* Problem requirements *
Repeat the data below exactly, dropping any pictures it holds.
══ Record extracts ══
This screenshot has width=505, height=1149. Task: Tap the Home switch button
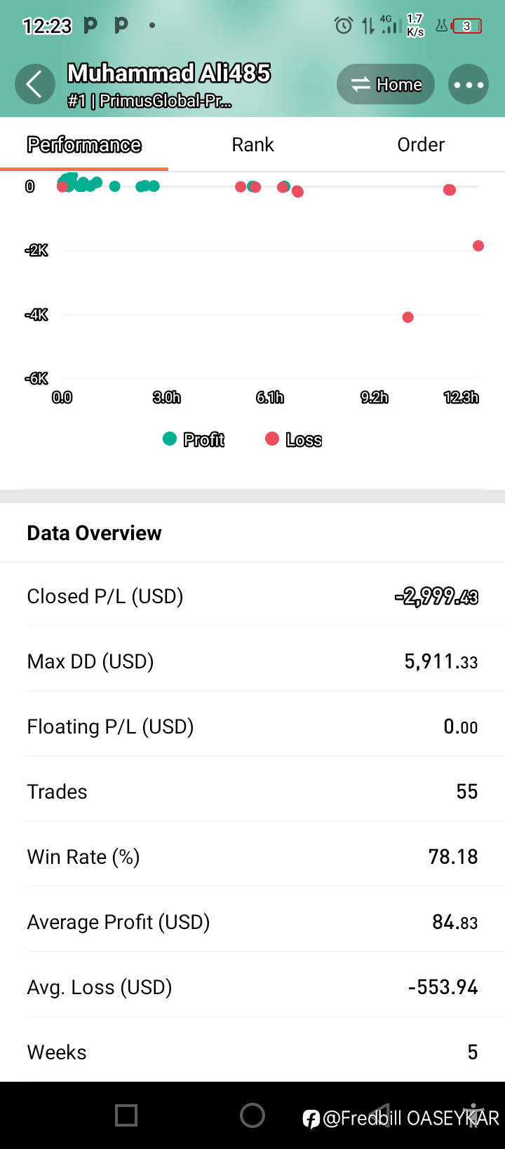[386, 85]
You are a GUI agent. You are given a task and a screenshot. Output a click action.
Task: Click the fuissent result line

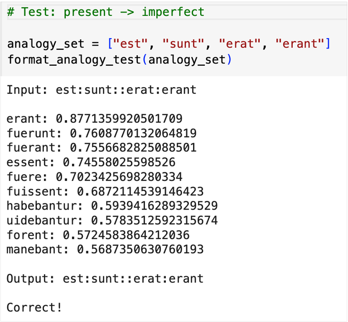coord(105,191)
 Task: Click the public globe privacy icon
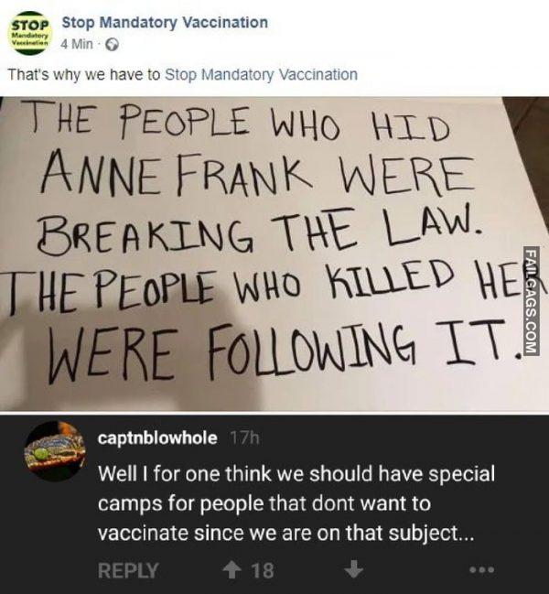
═══
* Expected answer *
This screenshot has width=505, height=1149. Task: Tap the Home switch button
[386, 85]
You are a GUI agent. You are given a task and a screenshot. Output a click action.
Task: Click the fuissent result line

coord(105,191)
 Task: Click the public globe privacy icon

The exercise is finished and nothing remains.